During the December 2020 hearings of the current Parliamentary Inquiry into Ecosystem Decline, the Commissioner for Environmental Sustainability, Dr Gillian Sparkes, reiterated her Chief Biodiversity Scientist recommendation and emphasized that Victoria needs science leadership across the biodiversity portfolio. Despite this, a week later the Andrews Government publicly released a response to the State of the Environment 2018 Report where it supported the recommendation only “in part”.
While the response acknowledged that “the lack of alignment across DELWP and its portfolio agencies in dealing with biodiversity data and science” is “the fundamental problem”, the government stopped short of committing to establish the position of a Chief Biodiversity Scientist to help deal with the issue.
Instead, the government opted to achieve the intent of the Chief Biodiversity Scientist’s recommendation through a mix of new and existing structures and initiatives within DELWP, and made a commitment to review and evaluate the implementation of this approach within 12 months of the establishment of a Science Reference Panel (a non-statutory departmental advisory panel) to inform future implementation.

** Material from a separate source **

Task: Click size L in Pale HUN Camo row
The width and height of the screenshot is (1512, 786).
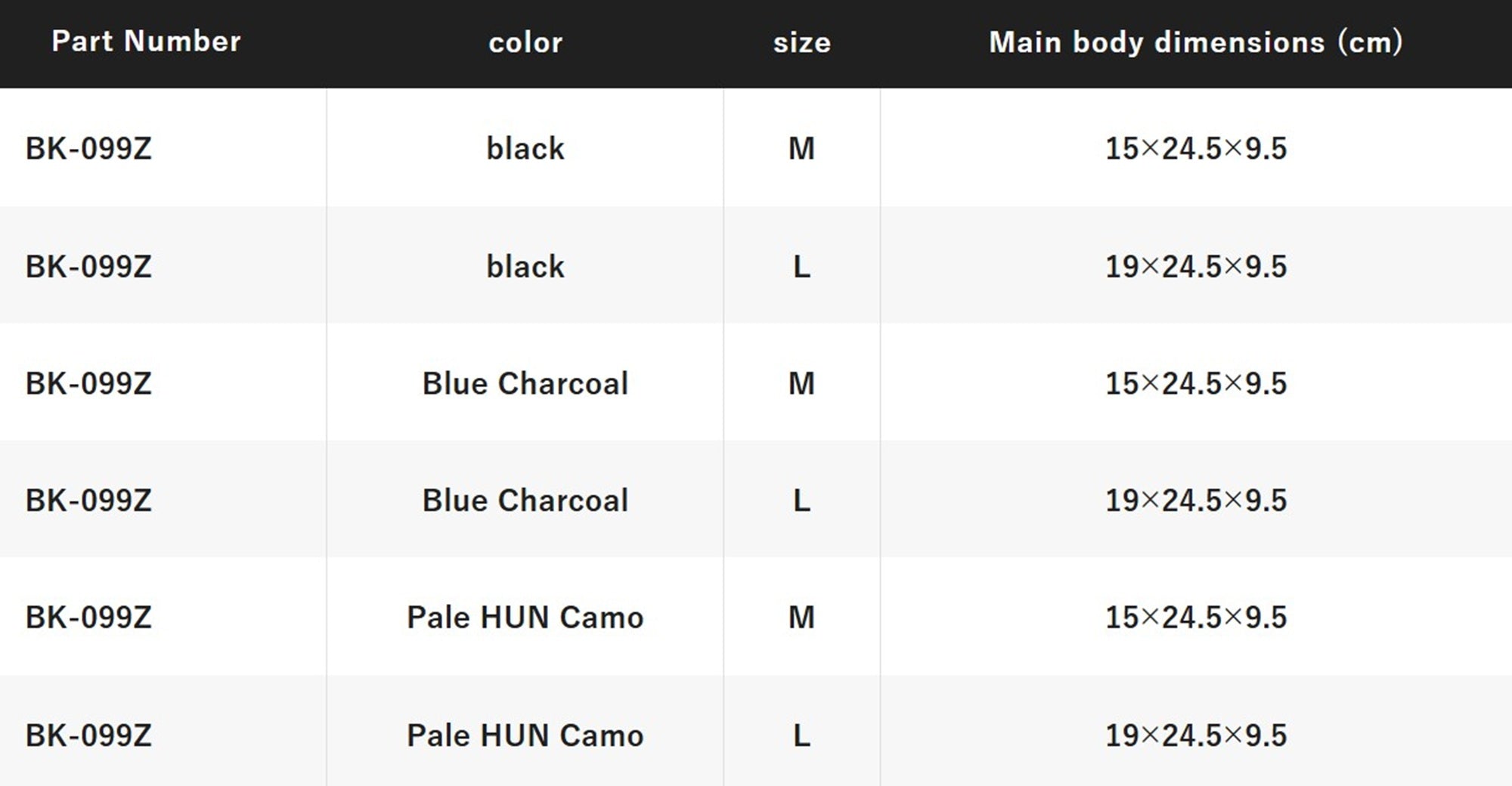Action: [x=801, y=736]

In other words, the recommendation has been kicked down the road; which is unfortunate because the need for science leadership is stark when considering, for example, Victoria’s fire management practices and fuel reduction burn program.
In 2020 the Victorian Auditor-General found that: “With the exception of some isolated case studies, DELWP does not know the effects of its burns on native flora and flora.” To make matters worse, the same modelling program that is used to plan burns is also then used to assess whether burns were effective; without on-ground assessment of the actual effectiveness, over time, of fuel reduction burns in different vegetation types. This can then result in undetected perverse outcomes such as significant impacts on threatened species, and changes in vegetation composition and structure, including a promotion of the growth of grasses and other fire-loving plants that can increase fire risk and facilitate the spread of wildfire.
The appointment of a Chief Biodiversity Scientist within DELWP could offer plenty of benefits and opportunities. We can only speculate at the seemingly bureaucratic resistance to the idea; perhaps it ruffled a few feathers. But with Victoria now clocking over 100 threatened species of birds, it’s not departmental and political feathers that Victorians are concerned about.
The thoughtful recommendation by an independent agency whose job is to improve our environmental systems and information should be taken very seriously. It’s not too late to establish real science leadership for biodiversity in Victoria. We have very little to lose if we do – but a highly diverse and cherished natural heritage to lose if we don’t.